Hi, I have a question about the use of L2 normalization for the two NNs in content based filtering of MLS-course 3 week 2:

In the tensorflow implementation slides and the lab both vu and vm are l2_normalize’d before they go to the dot layer for prediction

``````vu = tf.linalg.l2_normalize(vu, axis=1)
vm = tf.linalg.l2_normalize(vm, axis=1)
``````

in the lab code, the user ratings of movies have been MaxMinScale’d:

``````scalerTarget = MinMaxScaler((-1, 1))
``````

Why do we do L2 Normalization before dot product, and why do we maxmin scale the output Y? In earlier classes, Dr Ng did not go through the need to scale output label values. What’s the harm of not doing either?

2 Likes

Its good to normalize before dot product so multiplications do not become large numbers and in gradient descent the oscillations are not huge, as well as probably less memory usage!

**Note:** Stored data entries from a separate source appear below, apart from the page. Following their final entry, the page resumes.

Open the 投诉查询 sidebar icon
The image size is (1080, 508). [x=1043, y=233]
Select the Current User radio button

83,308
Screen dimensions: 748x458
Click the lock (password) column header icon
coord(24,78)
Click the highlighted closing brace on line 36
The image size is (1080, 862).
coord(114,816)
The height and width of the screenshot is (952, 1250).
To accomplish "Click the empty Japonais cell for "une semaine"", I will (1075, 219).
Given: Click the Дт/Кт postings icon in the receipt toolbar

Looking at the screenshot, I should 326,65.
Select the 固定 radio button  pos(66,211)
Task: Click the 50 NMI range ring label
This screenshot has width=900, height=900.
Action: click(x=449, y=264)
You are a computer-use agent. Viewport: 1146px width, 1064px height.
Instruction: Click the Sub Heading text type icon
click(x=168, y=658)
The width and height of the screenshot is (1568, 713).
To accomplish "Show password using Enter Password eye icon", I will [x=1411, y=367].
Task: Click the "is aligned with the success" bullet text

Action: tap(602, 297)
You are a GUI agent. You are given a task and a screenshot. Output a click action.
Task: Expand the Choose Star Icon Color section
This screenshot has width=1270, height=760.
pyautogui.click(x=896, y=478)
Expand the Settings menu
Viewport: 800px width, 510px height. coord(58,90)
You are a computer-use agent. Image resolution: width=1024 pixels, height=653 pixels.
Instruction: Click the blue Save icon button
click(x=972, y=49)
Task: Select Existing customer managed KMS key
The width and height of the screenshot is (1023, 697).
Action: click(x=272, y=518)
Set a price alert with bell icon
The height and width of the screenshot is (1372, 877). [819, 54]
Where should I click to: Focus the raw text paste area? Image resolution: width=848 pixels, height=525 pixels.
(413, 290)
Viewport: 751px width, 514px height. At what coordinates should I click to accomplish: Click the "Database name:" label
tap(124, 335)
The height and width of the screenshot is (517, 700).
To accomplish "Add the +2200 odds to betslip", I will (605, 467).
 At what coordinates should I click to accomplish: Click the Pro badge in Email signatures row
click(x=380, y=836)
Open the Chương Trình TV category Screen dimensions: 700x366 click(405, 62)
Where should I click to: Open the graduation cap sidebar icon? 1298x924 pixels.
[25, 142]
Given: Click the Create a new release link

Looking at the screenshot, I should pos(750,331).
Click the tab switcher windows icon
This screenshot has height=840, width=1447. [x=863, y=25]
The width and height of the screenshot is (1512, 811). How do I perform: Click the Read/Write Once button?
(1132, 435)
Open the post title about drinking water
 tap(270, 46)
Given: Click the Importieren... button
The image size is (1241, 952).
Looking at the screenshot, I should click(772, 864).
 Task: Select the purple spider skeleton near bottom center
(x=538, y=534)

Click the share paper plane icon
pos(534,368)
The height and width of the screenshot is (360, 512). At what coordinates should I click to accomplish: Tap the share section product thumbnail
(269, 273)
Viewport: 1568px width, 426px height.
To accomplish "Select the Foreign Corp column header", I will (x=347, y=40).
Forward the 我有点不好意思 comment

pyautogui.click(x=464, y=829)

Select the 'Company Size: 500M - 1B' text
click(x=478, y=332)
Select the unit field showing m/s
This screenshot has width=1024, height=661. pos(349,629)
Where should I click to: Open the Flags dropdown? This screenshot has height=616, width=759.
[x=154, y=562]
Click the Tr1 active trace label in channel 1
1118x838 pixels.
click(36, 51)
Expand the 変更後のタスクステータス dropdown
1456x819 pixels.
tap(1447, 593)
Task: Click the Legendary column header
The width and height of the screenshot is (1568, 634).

Minmax scaling here I think is converting the output to a categorical or discrete output, its better used in processing by computer systems in general as well as machine learning equations when regression is involved!

1 Like

Thanks. So on the l2 norm of vu and vm, even though they are supposed to converge to relatively small numbers, but before convergence, without the L2 norm, it’s possible during the iteration we have large values, so this L2 norm ensures at each iteration, we have pretty consistently small value to deal with?

And on the output Y, I’m not sure I understand you. Here the values are not categorical, they are the user ratings of movies (0.5 to 5.0 with a step of 0.5) so the Y_hats are between 0.5 and 5.0, and Y_hats are not supposed to be discrete - do you mean that the MinMaxScaler is to confine the Y_hats in such a way that they never go beyond the upper and lower bounds of 5.0 and 0.5?

1 Like

I have to see the lab to give specific answers, my answer above is the general case of why these are used so!

Hello @wr200m,

We specifically need L2 norm there because it makes sure that, after the dot product, the result is between -1 and 1 , which is required by the min-max-scaled y.

So, what do you think is the benefit of forcing the range to be consistent with the labels?

Cheers,
Raymond

1 Like